*** EXTRACTED INFORMATION ***

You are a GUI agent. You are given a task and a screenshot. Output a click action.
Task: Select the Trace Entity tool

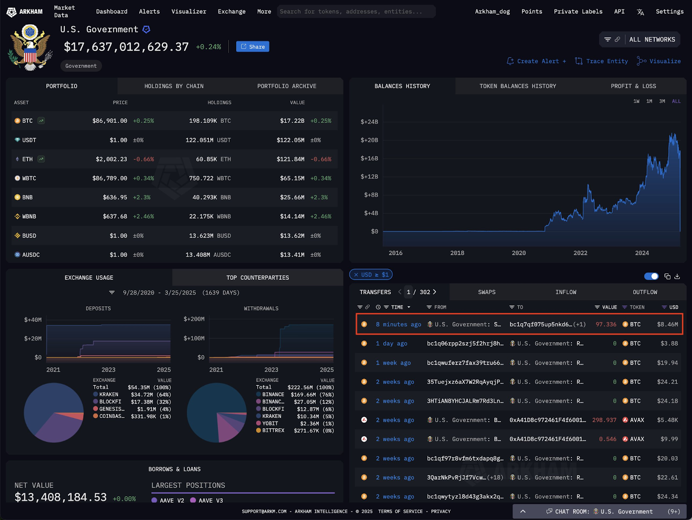[601, 61]
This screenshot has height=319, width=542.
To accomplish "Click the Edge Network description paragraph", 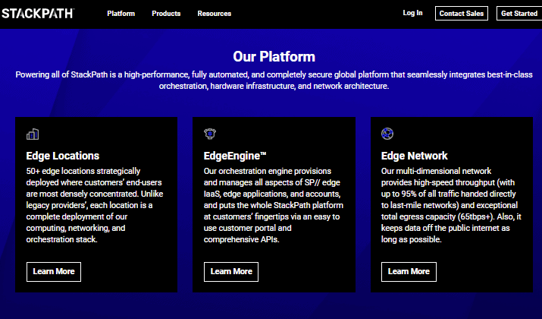I will (x=451, y=205).
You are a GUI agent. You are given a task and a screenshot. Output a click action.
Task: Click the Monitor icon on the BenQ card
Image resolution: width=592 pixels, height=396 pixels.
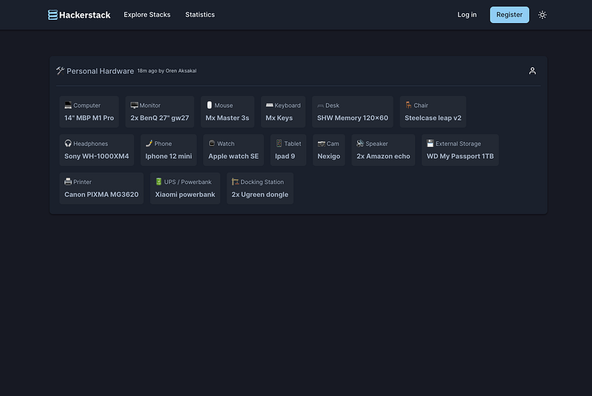[x=134, y=105]
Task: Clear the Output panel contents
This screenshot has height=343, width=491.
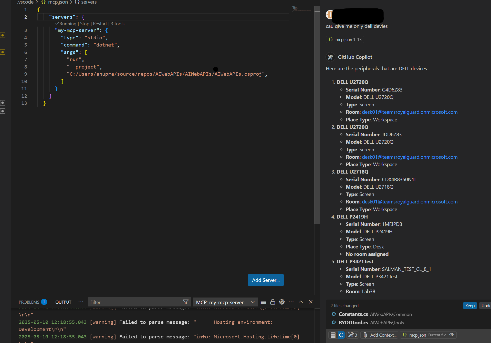Action: 263,302
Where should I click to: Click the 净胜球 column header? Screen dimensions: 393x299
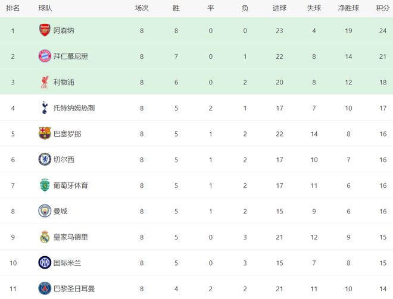click(348, 8)
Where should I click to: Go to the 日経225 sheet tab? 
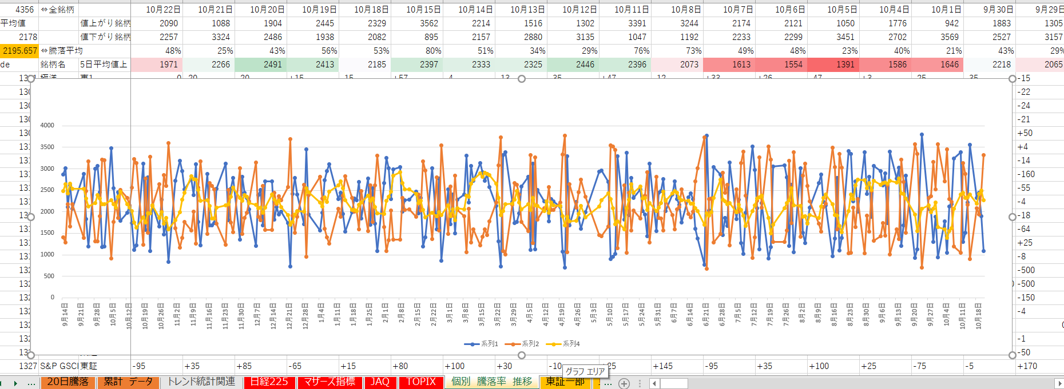click(269, 382)
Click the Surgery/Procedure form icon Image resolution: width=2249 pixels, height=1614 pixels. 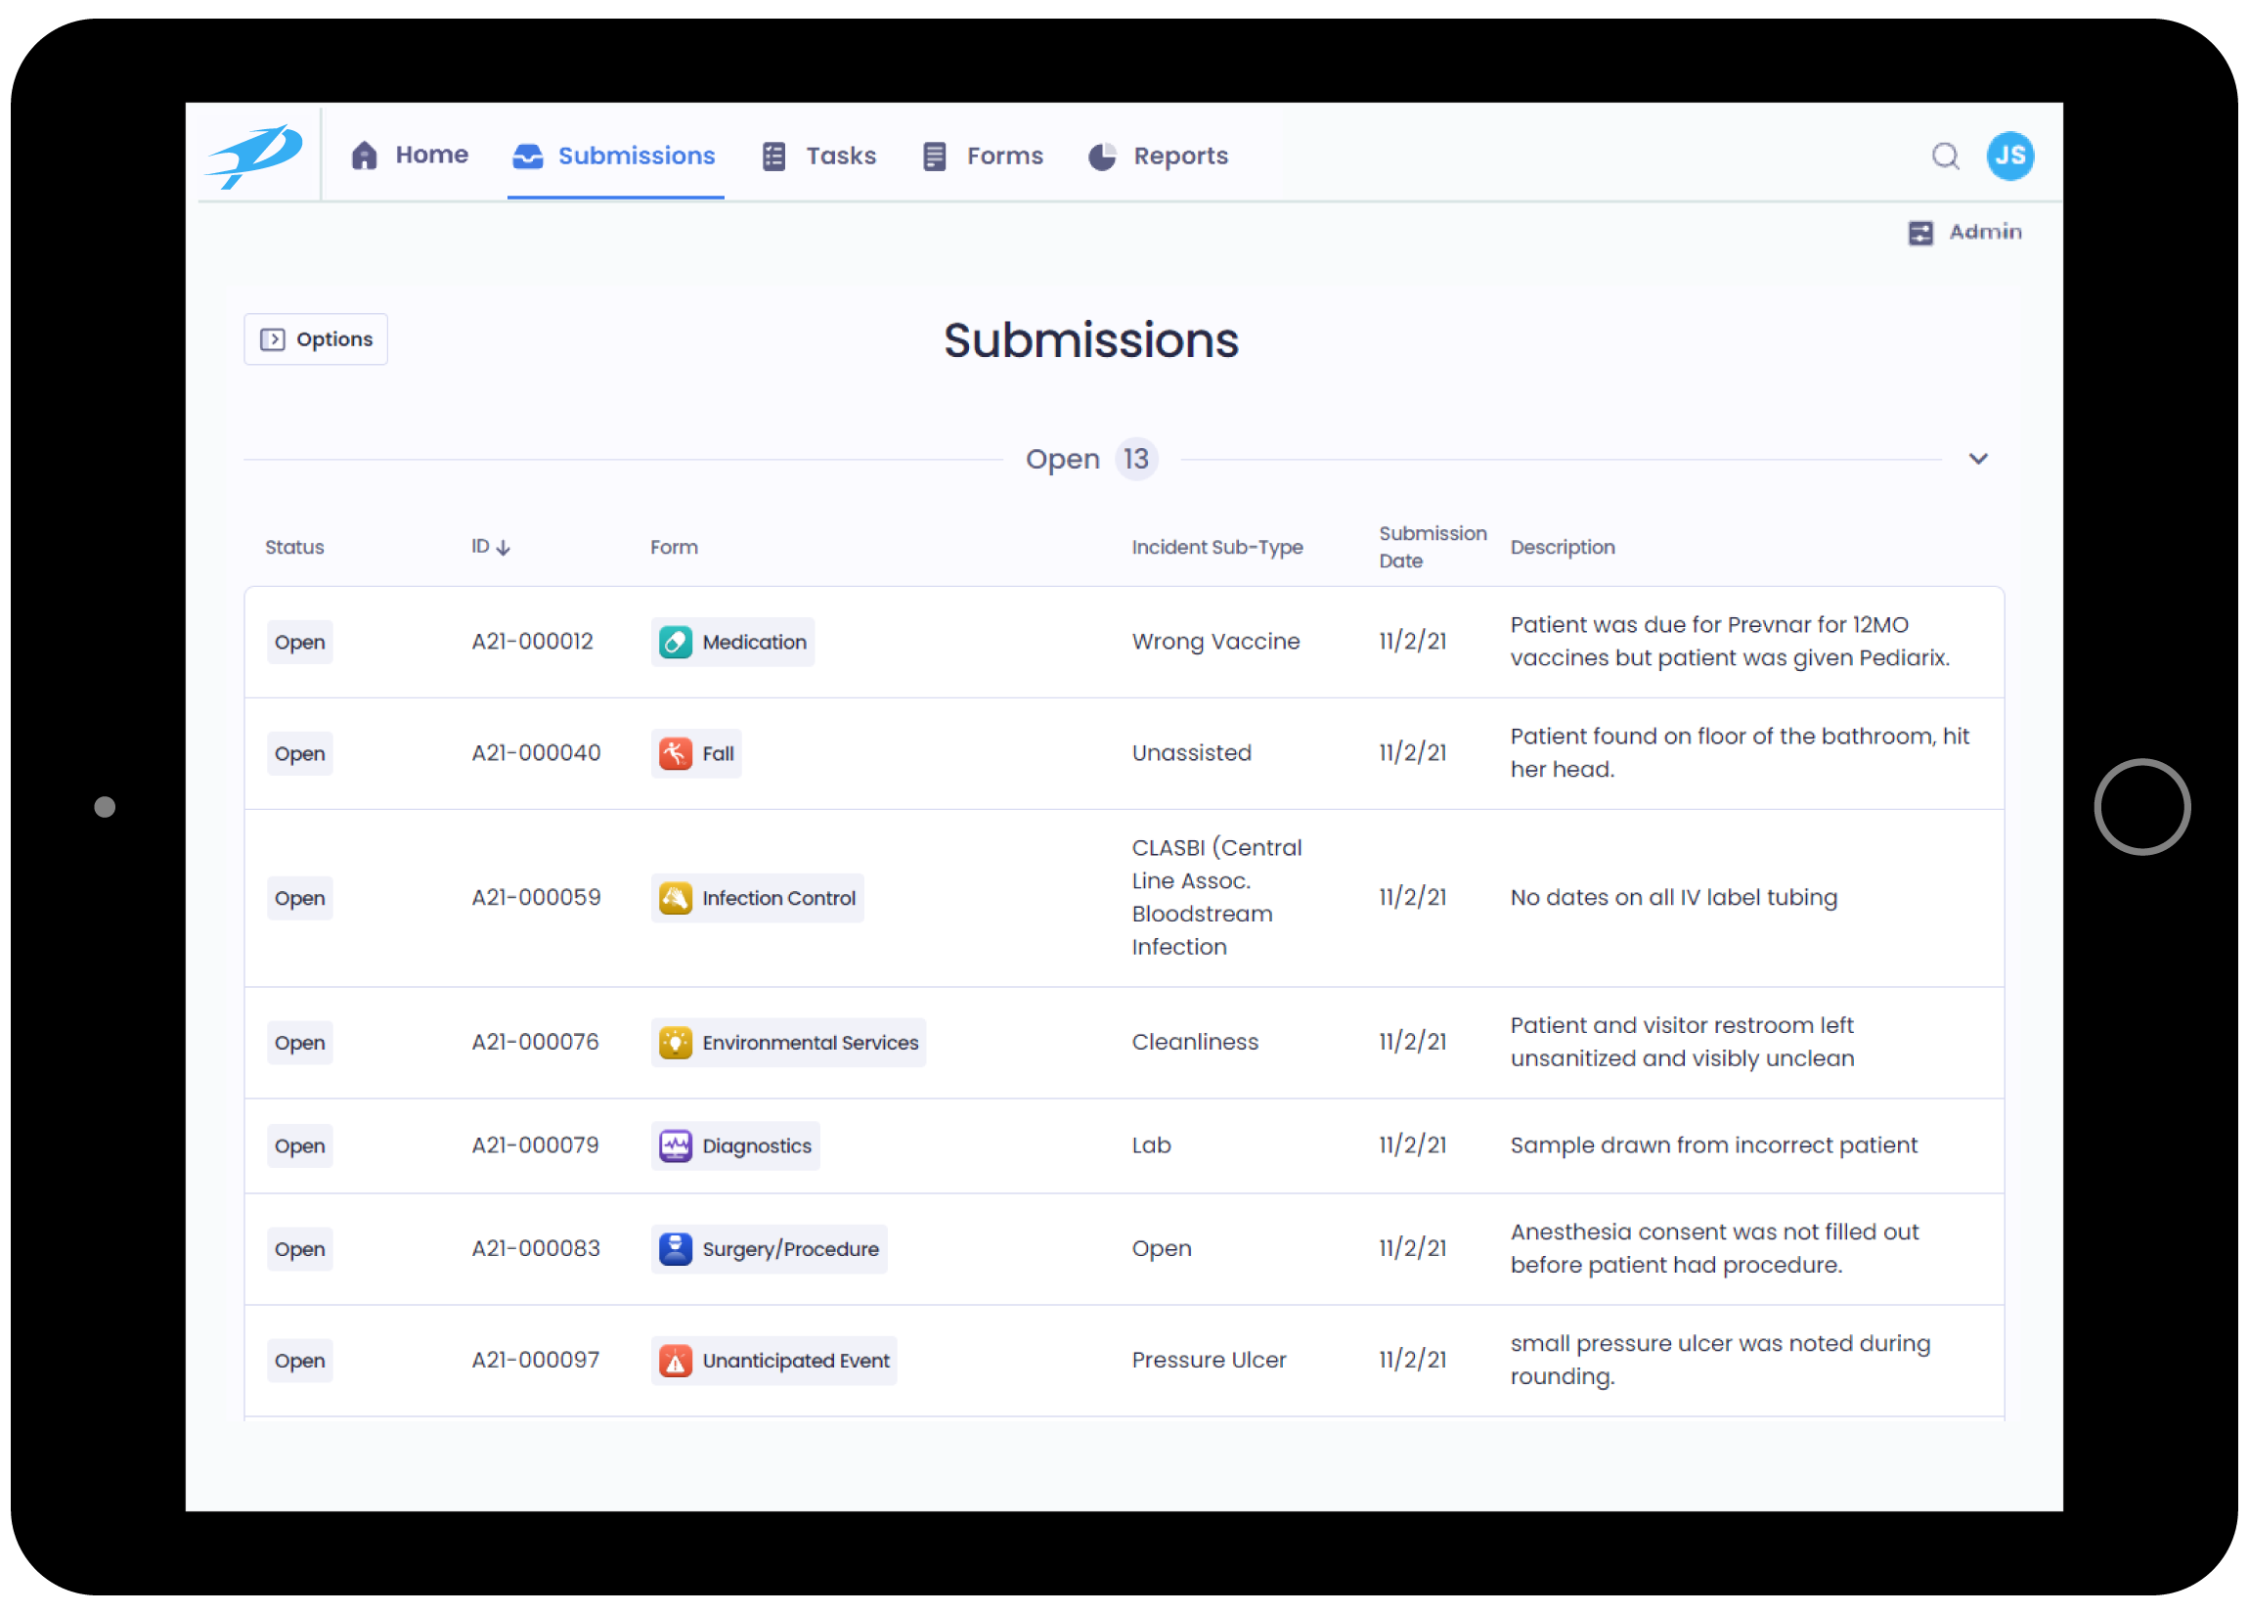pos(675,1249)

***

■ YOUR INSTRUCTIONS: Please show each line of the data above that contains the word "Where".

■ SOLUTION:
Where should I click to: Click the 净胜球 column header? Screen dimensions: 393x299
Where should I click to: Go to the 日経225 sheet tab? 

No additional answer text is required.